Introduction: Complementary therapy is implemented in Switzerland on a legal basis (i.e. by constitution) and can be reimbursed if offered either by physicians or by private health insurance coverage from non-medical therapists. This survey wanted to explore different types of interventions across Switzerland and to identify the most relevant complaints treated by therapists, their job satisfaction and satisfaction concerning the collaboration with medical doctors.
Methods: This cross sectional study of therapists registered in the Experience Medicine Register (EMR) was conducted as online survey in 2017 in Switzerland in three different languages. Therapists first selected one possible treatment option as their most often used intervention for their patients. Afterwards, they indicated the complaints treated with this kind of intervention. Data were analysed descriptively.
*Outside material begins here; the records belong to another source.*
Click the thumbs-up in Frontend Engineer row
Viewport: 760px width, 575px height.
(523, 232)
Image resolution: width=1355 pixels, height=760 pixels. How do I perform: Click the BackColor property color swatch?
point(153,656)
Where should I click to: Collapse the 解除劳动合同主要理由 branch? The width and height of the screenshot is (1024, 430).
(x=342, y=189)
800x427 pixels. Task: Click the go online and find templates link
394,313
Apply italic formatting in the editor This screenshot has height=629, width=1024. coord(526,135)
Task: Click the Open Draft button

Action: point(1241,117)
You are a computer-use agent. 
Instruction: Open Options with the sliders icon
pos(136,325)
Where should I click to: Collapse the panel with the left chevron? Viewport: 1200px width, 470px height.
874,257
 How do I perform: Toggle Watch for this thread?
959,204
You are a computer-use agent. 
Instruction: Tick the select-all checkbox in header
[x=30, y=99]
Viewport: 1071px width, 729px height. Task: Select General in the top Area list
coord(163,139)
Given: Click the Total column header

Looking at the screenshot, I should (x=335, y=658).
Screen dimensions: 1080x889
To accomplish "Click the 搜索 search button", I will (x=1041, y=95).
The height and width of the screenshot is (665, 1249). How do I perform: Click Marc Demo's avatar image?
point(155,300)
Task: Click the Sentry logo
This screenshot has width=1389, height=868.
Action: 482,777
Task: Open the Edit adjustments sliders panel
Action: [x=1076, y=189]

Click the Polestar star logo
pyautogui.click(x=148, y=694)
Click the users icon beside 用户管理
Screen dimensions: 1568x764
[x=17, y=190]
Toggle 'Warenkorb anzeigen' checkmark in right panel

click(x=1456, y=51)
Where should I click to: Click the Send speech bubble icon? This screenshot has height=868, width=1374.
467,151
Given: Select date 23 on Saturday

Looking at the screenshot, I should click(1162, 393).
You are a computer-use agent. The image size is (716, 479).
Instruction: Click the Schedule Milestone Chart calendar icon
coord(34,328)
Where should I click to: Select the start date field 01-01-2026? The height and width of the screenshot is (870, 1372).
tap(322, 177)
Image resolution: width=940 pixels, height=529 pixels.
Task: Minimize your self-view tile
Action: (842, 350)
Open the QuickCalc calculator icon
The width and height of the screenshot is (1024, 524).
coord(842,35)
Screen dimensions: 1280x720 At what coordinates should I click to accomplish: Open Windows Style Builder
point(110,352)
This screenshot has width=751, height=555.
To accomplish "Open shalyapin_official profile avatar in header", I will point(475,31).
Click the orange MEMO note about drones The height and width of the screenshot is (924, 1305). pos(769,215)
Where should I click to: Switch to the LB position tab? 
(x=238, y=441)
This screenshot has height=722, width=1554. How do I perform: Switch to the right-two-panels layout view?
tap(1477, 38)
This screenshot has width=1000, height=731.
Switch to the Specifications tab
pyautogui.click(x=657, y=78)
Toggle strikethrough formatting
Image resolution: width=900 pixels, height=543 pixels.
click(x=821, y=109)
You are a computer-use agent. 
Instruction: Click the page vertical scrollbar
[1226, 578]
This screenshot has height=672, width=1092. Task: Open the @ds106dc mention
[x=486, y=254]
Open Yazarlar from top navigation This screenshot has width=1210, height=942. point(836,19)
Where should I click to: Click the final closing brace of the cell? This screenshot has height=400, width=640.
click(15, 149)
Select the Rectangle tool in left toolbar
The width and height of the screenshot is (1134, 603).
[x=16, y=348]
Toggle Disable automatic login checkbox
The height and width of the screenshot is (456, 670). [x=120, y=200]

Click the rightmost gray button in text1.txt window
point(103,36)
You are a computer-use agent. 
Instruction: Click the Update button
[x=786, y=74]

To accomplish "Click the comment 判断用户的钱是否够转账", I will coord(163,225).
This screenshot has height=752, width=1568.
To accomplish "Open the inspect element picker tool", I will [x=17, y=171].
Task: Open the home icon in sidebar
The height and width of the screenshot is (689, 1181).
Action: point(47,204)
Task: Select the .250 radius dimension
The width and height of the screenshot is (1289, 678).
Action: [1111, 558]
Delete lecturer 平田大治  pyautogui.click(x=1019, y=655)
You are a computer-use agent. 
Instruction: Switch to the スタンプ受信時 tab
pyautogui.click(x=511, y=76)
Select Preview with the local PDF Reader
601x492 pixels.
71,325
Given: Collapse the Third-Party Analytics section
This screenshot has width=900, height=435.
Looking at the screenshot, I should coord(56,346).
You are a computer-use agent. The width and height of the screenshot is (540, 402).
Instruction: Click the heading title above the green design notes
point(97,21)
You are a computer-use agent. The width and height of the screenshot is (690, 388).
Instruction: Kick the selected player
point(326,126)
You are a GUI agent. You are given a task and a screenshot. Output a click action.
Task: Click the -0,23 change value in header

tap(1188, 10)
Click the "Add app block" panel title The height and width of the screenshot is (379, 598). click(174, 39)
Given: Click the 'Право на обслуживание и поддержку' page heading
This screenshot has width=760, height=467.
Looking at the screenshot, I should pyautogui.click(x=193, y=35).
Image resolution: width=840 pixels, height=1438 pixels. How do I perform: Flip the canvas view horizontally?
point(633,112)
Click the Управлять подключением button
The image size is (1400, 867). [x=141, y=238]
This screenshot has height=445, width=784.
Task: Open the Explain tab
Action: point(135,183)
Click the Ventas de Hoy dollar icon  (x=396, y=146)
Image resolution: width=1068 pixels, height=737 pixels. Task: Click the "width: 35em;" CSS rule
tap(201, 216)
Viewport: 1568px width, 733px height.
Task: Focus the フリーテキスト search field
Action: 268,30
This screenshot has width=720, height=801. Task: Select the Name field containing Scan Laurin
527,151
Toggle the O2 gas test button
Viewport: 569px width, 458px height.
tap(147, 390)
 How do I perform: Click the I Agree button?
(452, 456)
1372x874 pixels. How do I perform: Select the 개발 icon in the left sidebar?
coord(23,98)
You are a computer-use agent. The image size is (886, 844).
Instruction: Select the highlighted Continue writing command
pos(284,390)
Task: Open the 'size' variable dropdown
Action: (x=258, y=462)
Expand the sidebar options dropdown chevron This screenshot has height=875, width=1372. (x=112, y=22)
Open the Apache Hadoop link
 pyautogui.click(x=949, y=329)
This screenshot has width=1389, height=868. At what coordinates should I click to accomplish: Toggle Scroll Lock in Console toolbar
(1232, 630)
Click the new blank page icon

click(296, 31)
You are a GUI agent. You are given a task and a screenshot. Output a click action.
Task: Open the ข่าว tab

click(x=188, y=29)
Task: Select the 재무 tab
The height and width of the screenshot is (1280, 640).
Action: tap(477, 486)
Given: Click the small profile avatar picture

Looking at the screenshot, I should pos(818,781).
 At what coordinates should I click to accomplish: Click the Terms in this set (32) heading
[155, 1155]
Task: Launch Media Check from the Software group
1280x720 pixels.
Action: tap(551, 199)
Results: Of 17,647 initially invited therapists 3942 responded (22.3%) and data from 3638 therapists could be analysed. Therapists were often females in their own practice and they had high job satisfaction, but were less satisfied with the collaboration with medical doctors. Therapists stated that they most often provide classical massage, craniosacral therapy, Traditional Chinese Medicine, naturopathic practices and medical massage. French speaking therapists stated that they more often provided osteopathy and manual lymphatic drainage but less often craniosacral therapy compared with the German speaking therapists. Headache and back pain were named as the most common treated complaints.
Conclusions: Therapies used by non-medical complementary therapists varied across the different regions in Switzerland. However, we found no regional differences in the complaints being treated by therapists.